───── Records to process ─────

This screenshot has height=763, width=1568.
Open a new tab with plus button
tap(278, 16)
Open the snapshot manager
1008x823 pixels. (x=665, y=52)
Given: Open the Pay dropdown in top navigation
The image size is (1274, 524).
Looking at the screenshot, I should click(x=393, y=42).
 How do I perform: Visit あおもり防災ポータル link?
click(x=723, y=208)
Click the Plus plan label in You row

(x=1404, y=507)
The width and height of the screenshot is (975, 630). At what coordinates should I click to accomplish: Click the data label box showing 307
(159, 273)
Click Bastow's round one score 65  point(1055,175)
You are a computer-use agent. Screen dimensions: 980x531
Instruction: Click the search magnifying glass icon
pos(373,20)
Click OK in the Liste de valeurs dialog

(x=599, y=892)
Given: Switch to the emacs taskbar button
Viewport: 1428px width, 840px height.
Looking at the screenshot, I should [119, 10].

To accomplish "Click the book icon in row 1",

─────

◆ **Problem details**:
Write out the data above again, word for word.

◆ **Solution to the problem**:
This screenshot has height=763, width=1568.
Open a new tab with plus button
tap(278, 16)
Open the snapshot manager
1008x823 pixels. (x=665, y=52)
Given: Open the Pay dropdown in top navigation
The image size is (1274, 524).
Looking at the screenshot, I should click(x=393, y=42).
 How do I perform: Visit あおもり防災ポータル link?
click(x=723, y=208)
Click the Plus plan label in You row

(x=1404, y=507)
The width and height of the screenshot is (975, 630). At what coordinates should I click to accomplish: Click the data label box showing 307
(159, 273)
Click Bastow's round one score 65  point(1055,175)
You are a computer-use agent. Screen dimensions: 980x531
Instruction: Click the search magnifying glass icon
pos(373,20)
Click OK in the Liste de valeurs dialog

(x=599, y=892)
Given: Switch to the emacs taskbar button
Viewport: 1428px width, 840px height.
Looking at the screenshot, I should [119, 10].

To accomplish "Click the book icon in row 1",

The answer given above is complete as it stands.